**AIM OF THE TASK:** In the records below, find the line holding "Work (44, 944)" and the line holding "http://www.tdf.org.uk (692, 665)". Set down both, with every line between them, exactly.

**SUPPLIED ENTRIES:**
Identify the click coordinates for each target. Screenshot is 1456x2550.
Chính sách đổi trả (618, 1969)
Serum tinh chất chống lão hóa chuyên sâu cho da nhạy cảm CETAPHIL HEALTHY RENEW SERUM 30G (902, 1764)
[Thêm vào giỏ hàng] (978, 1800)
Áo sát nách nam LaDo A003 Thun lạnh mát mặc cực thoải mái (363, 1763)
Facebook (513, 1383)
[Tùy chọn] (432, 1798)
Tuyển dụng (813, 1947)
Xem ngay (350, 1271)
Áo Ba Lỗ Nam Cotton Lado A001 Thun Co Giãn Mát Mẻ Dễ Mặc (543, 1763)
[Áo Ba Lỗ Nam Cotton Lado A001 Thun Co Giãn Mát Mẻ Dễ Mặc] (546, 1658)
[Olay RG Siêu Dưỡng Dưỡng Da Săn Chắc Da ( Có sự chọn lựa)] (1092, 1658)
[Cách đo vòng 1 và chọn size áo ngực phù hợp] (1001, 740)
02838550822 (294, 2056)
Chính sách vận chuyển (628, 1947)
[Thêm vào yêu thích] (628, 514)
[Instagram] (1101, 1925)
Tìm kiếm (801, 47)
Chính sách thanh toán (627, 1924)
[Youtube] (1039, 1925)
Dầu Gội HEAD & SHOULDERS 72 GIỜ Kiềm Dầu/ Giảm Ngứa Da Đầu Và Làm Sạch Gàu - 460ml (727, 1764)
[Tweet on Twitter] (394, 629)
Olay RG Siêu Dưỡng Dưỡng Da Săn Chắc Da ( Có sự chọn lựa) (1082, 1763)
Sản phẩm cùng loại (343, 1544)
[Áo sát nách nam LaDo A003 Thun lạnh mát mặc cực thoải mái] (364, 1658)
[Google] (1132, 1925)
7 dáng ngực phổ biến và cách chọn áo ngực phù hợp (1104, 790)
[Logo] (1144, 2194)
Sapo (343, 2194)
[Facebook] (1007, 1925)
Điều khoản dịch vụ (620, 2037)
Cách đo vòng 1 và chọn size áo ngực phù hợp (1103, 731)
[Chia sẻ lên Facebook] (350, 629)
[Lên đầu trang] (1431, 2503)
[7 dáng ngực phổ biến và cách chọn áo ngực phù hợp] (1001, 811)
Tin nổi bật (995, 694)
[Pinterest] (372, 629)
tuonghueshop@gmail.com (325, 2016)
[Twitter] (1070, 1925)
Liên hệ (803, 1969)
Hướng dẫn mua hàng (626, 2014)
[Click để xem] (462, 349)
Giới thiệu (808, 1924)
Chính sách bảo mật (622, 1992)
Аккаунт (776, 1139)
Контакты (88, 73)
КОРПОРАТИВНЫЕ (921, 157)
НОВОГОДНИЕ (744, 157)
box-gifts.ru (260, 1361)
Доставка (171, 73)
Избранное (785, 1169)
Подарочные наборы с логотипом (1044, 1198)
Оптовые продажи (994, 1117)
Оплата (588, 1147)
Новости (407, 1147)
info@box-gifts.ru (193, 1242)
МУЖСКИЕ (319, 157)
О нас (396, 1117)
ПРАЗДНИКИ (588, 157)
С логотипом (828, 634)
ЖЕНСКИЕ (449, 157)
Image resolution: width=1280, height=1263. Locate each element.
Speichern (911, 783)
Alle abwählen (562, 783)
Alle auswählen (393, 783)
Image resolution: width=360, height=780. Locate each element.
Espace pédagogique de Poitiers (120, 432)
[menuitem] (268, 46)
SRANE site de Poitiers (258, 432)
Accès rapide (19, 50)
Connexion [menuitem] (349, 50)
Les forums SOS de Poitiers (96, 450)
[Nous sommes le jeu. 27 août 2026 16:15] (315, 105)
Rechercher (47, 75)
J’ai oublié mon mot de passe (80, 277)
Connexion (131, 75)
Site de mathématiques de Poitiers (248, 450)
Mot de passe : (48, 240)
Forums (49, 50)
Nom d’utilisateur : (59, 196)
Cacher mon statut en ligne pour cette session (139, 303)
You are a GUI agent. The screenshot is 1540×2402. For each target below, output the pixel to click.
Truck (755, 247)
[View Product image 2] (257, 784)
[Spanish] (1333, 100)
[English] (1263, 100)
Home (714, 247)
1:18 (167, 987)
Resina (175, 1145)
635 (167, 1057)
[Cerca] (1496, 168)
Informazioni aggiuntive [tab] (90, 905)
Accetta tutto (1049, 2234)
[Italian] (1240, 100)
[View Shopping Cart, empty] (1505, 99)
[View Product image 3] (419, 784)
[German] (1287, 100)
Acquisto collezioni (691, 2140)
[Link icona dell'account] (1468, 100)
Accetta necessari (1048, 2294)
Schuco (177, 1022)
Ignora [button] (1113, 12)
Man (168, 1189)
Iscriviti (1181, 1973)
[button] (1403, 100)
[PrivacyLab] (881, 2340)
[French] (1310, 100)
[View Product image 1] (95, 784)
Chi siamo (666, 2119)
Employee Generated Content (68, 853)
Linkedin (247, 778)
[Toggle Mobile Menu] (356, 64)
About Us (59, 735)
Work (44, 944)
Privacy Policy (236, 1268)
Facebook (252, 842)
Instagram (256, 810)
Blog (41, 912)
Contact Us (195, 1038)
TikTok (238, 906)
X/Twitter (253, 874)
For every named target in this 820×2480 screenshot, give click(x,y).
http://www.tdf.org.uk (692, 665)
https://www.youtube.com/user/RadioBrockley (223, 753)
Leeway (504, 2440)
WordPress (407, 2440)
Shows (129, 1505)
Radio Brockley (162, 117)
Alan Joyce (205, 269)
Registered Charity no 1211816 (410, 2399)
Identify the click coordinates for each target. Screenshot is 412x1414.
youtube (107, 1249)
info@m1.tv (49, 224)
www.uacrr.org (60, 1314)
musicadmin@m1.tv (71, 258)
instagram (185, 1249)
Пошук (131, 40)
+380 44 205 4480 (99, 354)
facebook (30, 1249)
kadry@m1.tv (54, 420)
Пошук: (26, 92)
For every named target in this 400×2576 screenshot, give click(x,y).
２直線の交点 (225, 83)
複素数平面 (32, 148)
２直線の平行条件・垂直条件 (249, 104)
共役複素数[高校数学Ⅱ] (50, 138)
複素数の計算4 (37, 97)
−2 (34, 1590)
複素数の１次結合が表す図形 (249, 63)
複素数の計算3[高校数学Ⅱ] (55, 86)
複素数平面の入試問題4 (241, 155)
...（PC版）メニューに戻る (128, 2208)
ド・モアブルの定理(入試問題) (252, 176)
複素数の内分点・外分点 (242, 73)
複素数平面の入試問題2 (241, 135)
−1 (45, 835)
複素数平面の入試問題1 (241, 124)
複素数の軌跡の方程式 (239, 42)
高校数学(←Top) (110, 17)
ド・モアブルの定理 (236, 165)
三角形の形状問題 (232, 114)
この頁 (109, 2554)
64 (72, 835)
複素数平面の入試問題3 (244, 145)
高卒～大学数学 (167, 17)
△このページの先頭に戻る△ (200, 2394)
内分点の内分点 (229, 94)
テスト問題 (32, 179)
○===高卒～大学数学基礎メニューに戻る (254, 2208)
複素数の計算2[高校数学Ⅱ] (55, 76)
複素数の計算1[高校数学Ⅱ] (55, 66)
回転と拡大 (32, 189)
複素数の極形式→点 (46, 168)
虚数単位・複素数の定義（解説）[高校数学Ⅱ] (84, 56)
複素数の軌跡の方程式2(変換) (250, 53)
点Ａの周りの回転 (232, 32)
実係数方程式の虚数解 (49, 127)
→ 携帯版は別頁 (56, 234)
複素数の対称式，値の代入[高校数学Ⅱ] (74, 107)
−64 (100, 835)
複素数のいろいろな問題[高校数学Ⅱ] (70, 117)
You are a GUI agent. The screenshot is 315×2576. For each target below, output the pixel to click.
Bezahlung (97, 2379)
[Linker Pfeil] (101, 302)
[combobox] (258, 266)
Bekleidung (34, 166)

**OUTPUT OF THE TASK:**
Work (44, 944)
Privacy Policy (236, 1268)
Facebook (252, 842)
Instagram (256, 810)
Blog (41, 912)
Contact Us (195, 1038)
TikTok (238, 906)
X/Twitter (253, 874)
For every named target in this 820×2480 screenshot, give click(x,y).
http://www.tdf.org.uk (692, 665)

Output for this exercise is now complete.